Try not to do that. Let outside interruptions accumulate and at take-a-break-o’clock, get your box-cutter and clear whatever’s out there in one batch. And as long as you’re going to be washing your hands after, grab the mail while you’re at it. Amazon o’clock, laundry o’clock, change the oil o’clock all become welcome breaks. It’s a gating milestone to encourage wrapping up tasks to enjoy your afternoon. And that’s huge in this work from home game. You’ll be happier with clear task completion because it helps shut down and return to the life you work for. An advanced trick is shifting more atomic projects later in the day when you won’t have to worry about dependencies dragging them out. But clear completion also means you can hand off back to your team, making everyone more productive and giving them time back too.

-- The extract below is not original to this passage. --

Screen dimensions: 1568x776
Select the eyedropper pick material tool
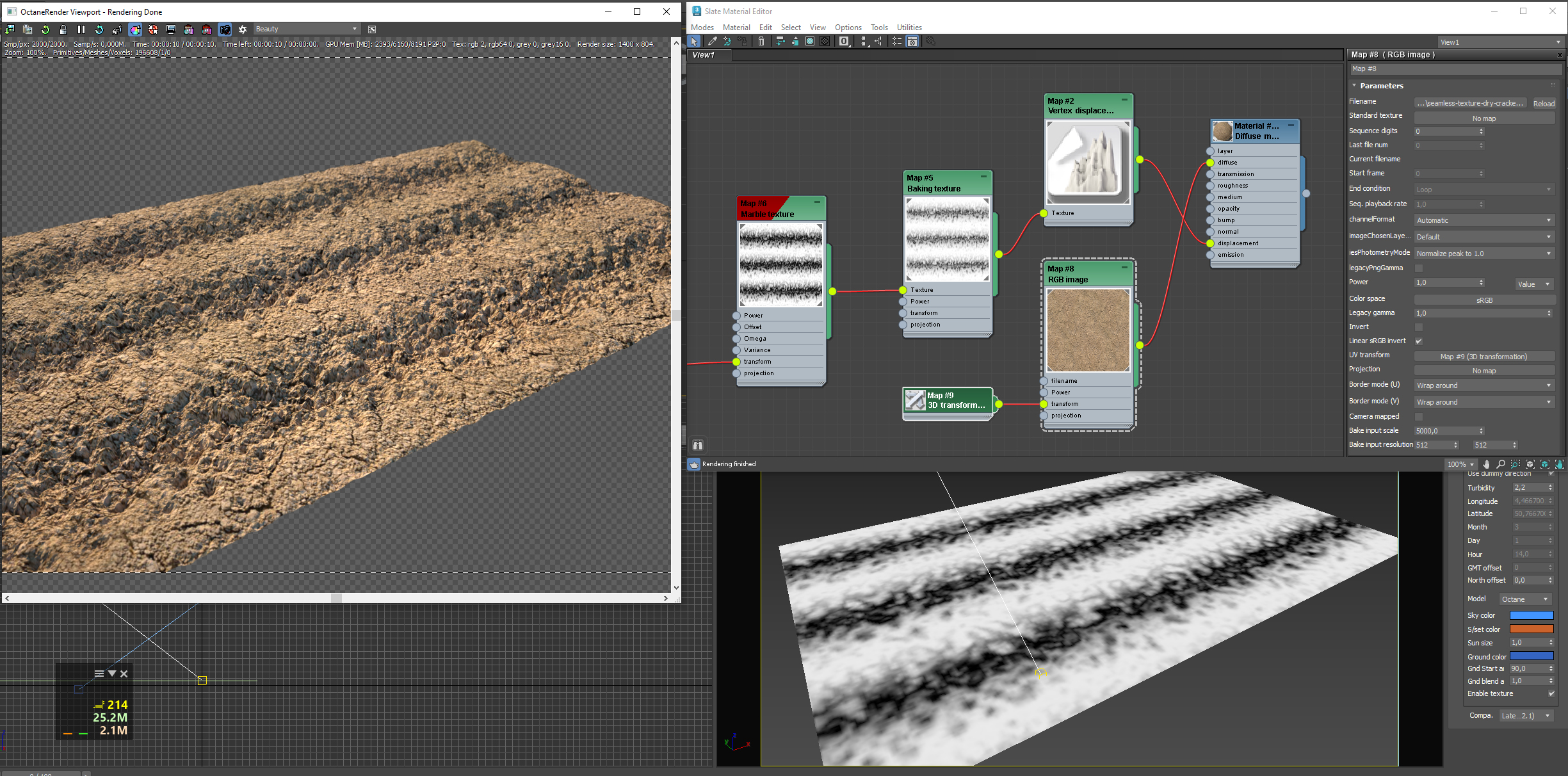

But there’s one last and less obvious challenge: anti-distraction. It’s possible to have too much attention on task. Creating a nirvana of productivity can create room to get lost in interesting work. When interruption and distraction is under control, you’ll need to keep an eye toward maintaining proportional project investment. Staying connected—and therefore aligned—with your team can help.

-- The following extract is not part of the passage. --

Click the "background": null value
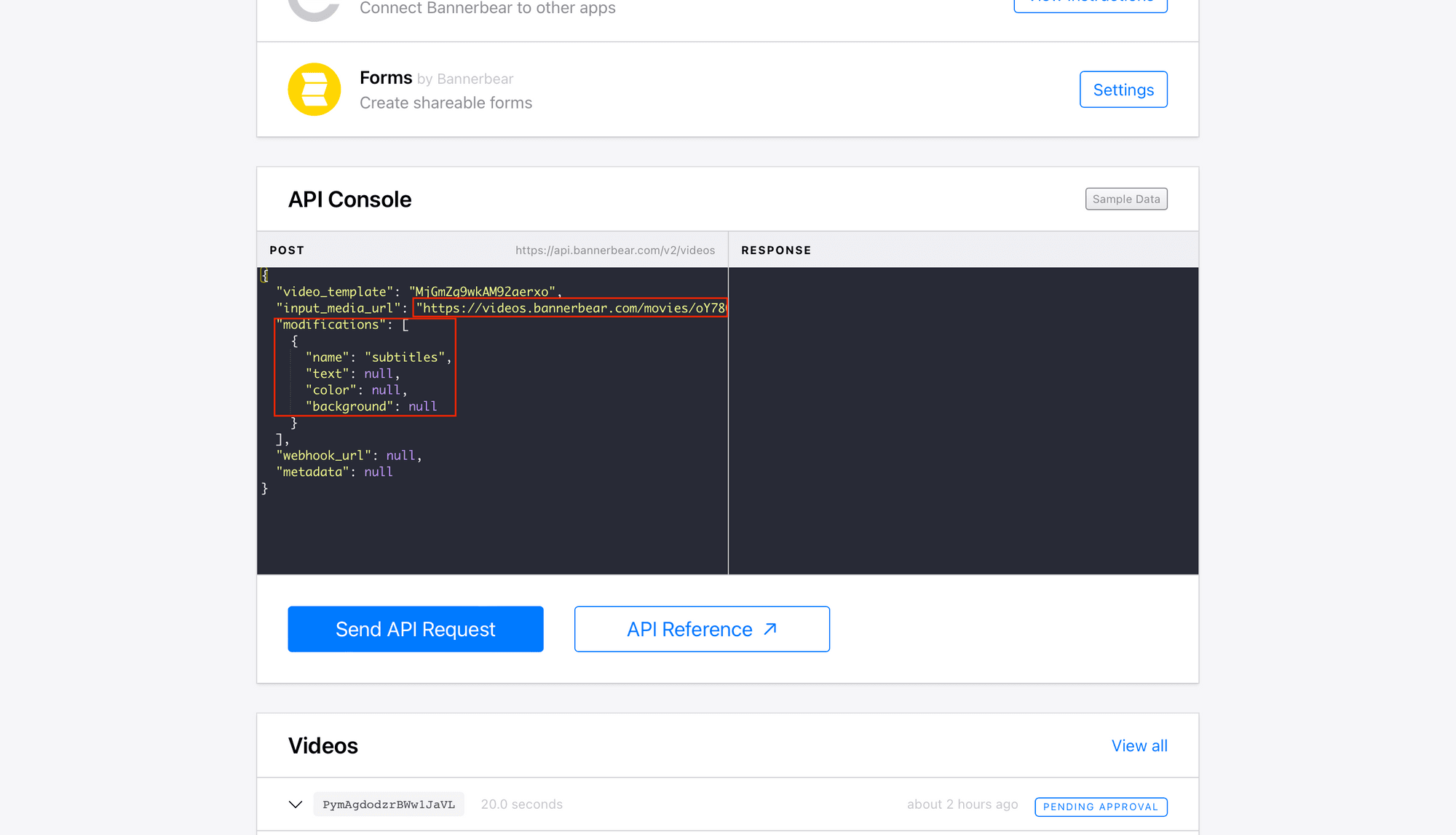Screen dimensions: 1456x835 click(422, 407)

Perhaps one of the best aspects of being in the office is you have your finger on the pulse of operations and strategy and know where to stop. You’re not accepting “good enough,” but you can read the room for an accurate measure of the fitness for purpose of what you’re working on. You know, engineering. But as I’ve discovered when you’re at home, thrilled with undistracted focus, it’s easy to want to perfect things. Why stop with X? Let’s fix all the things! It’s a seductive, easily rationalizable, impulse. But it’s a siren’s song. You can get lost in a passion project when you’d normally meet a need, stop, and shift your effort to the next thing your team is counting on.
Make sure requirements are clear, stay in contact with stakeholders, assess progress to goal, and then let go when the work meets the objective. Complete can be nebulous at a distance.
IT Corps: Improvise. Adapt. Overcome
Amid all the re-opening talk, as a planet we’re trying not to talk about the real unknown in the room. We may be working from home—at least on and off—for years. SARS-CoV-2, the virus behind COVID-19, is in the same family as SARS. Despite billions of dollars and decades of research, there’s still no vaccine for its coronaviral cousin, the common cold. And fifteen years later, researchers have essentially given up creating one for SARS. B–cells are like users who need a little help resetting their password every now and then—they’re notoriously hard to teach to recognize coronavirus antigens. And after all the effort, there’s reason to be skeptical this fire will be decisively extinguished soon. We’ll likely navigate shifting policies of office, home, office, home, just like in the first wave of COVID-19.
It might be time to accept that working from home is no longer a special, short-term solution. It’s now simply work. Work from home is another required skill, just like time and task management, written and verbal communication, team management, or anything else. It’s skills development we need to keep the world and our businesses moving forward.
Who knows, we just might find it even helps solves the impossible Rubik’s Cube of work, commuting, family, and finding a little restorative free time. Despite the overarching awfulness that overnight transitioned the world to work-from-home, there’s a lot to be said for this adventure in flexible officing. I hug my girls more, have focus for some of my best deep technical work, and know more than ever what I do on the keyboard matters. We’re all in this thing working together, even from home.